Here’s some things I have reluctantly realized:

1) EVERYTHING takes more time than you allow for it to take. A 15 minute trip to the grocery store? Plan on 45. You need to consider the time it takes them to get their shoes on, the time it takes you to tell them 7 times to find their shoes, and the time you spend looking for them in the grocery store after you turned your back on them in the produce aisle.

2) All that time you spent making your house look so nice? Gone. In less then 10 minutes. Guaranteed. And picking up? Yeah, they’ll help...for about 5 minutes and then they get distracted and you end up doing it yourself.

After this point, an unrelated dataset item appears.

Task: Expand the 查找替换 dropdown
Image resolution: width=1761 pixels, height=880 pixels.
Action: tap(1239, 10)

3) The most awesome thing on your agenda for them...a plane ride. The thing they will tell mom and dad about when they call...the time they spent at the City Pool. With a slide.

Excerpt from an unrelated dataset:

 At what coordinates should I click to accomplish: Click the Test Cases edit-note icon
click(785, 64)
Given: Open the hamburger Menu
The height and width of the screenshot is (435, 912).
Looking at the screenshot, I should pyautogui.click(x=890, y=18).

4) You have to tell them it’s time for bed an hour before their bedtime. Not kidding. Because there will be glasses of water, having to pee, and someone needing, “just one more thing” before they actually hit the bed. And it doesn’t end there. Count on 20 more minutes of giggling and laughing, farting, burping, and “it was his fault” before they actually fall asleep. On top of you. In a king sized bed.

5) Something will get broken, scratched, or lost and it will be nobody’s fault. And there is NO WAY you can prove it.

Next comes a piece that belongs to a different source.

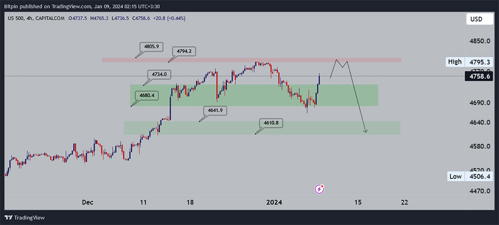Click the downward projection arrow tip

click(x=366, y=132)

6) Nice clothes for public, washed faces, and combed hair...will be stained or messy 2 seconds after you’re in the car.

7) You think you can “wear them out” so they will go to sleep early (and so can you!) HA! They somehow find an adrenaline shot of energy 6 seconds before bedtime, even if they were asleep on the car ride home.

8) The reward you said you would give them if they ‘promised’ to be good? You will end up giving it to them first because of all the begging and pleading and they will disappoint you. I tell myself over and over again that I won’t do that the next time, and yet...inexplicably, I do. (Grammie has more self control on this one than I do.)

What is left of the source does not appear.